Análise: por que a juventude da Europa flerta com a extrema direit
Os institutos de pesquisa ficaram surpresos com a explosão do populismo em 2016, mas muitos agora pensam que não deveriam ter ficado.
Nos Estados Unidos e no Reino Unido, grupos de eleitores em regiões desfavorecidas – lugares “deixados para trás” pela globalização – tiveram a oportunidade de aderir ao sistema, e se aproveitaram disso. Por que alguém ficou surpreso?
Os responsáveis pelas pesquisas foram agora surpreendidos por outra tendência.
Nas eleições para o Parlamento Europeu deste mês, os partidos de extrema direita tiveram um desempenho previsivelmente bom – mas especialmente, e inesperadamente, entre os jovens.

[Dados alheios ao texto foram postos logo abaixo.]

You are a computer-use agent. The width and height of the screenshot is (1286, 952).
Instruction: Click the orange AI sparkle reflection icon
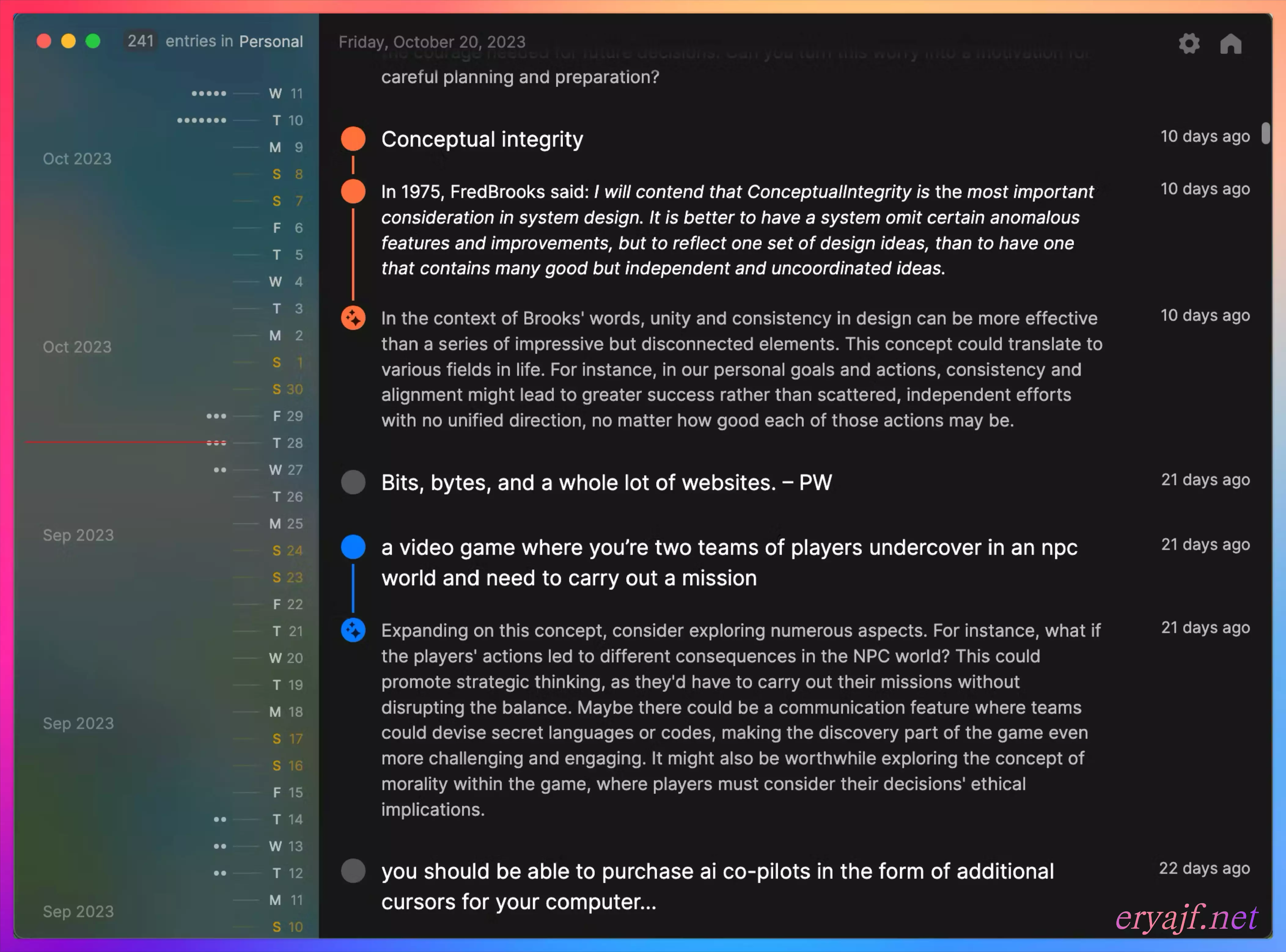coord(353,318)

Há alguns anos, a “Geração Clima” – considerada inquestionavelmente liberal e progressista – votava majoritariamente nos verdes. Mas agora, o seu voto ajudou os partidos de extrema direita a conquistar um em cada quatro assentos em Bruxelas.
O que aconteceu?
Talvez o “deixado para trás” não seja apenas um fenômeno geográfico, mas geracional.
A Geração Z – os nascidos entre 1995 e 2012 – foi batizada em crises: primeiro a financeira global de 2008, depois a da dívida pública da Zona Euro no ano seguinte, depois a da pandemia de Covid-19 e agora a da guerra na Europa.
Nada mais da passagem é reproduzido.